The United States, the United Kingdom, Germany, the Netherlands, Lithuania and Estonia voted against the resolution as 26 additional countries abstained, in what Israel’s ambassador to UNESCO called an improvement to previous UNESCO votes that were supported by Western countries although they contained similar language on Jerusalem. Russia and China were among those backing it.

“We condemn this outrageous decision on the part of UNESCO, which has once again demonstrated its complete lack of credibility and commitment to its own mandate,” Shimon Fogel, chair of Centre for Israel and Jewish Affairs (CIJA), said in a statement.

“Today’s resolution attempts to erase the centrality of Jerusalem and its holy sites to the Jewish People. This flies in the face of 3,000 years of archeological and historical evidence, which undeniably confirm the intrinsic link between the Jewish people and the Western Wall and the Temple Mount.
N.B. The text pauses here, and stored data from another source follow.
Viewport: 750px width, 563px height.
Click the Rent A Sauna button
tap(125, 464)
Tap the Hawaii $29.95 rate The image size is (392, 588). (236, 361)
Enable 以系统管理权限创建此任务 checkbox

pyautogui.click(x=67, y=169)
This is all the more shameful given that these have been the holiest sites in Jewish tradition for millennia,” Fogel added.

“UNESCO’s continued anti-Israel obsession is reckless and will only inflame existing tensions surrounding the Temple Mount. This resolution is a symptom of the long-standing Palestinian and the larger Arab world’s rejection of the historical connection between Jerusalem and the Jewish People. Sadly, this rejection continues to serve as a barrier to peace.”

In a statement, B’nai Brith Canada said the resolution could provoke further terrorism against Jews.

“By furthering the libel that Israel is ‘carrying out aggressions’ against Palestinian schoolchildren and restricting Muslims from worshipping at these holy sites, UNESCO is now complicit in incitement against Jews,” said B’nai Brith CEO Michael Mostyn. “This resolution is only adding fuel to the fire of anti-Semitism already being promoted by the Palestinian Authority.”

Foreign Affairs Minister Stéphane Dion also signalled his displeasure, tweeting: “Deeply disappointed @UNESCO World Heritage Committee decision ignoring link of holy sites to #Judaism in #Jerusalem.”

Classified as pertaining to “Occupied Palestine,” the UNESCO resolution passed last week was submitted by Algeria, Egypt, Lebanon, Morocco, Oman, Qatar and Sudan. While it affirms “the importance of the Old City of Jerusalem and its walls for the three monotheistic religions,” it contains two references to Judaism: one in describing holy sites in Hebron and the other in decrying “the enforced creation of a new Jewish prayer platform south of the Mughrabi Ascent in Al-Buraq Plaza.”

The so-called al-Buraq Plaza is better known as the Western Wall Plaza – possibly Judaism’s holiest site. The use of the Arabic-language name is a recent development lifted from Hamas literature, according to the Simon Wiesenthal Center.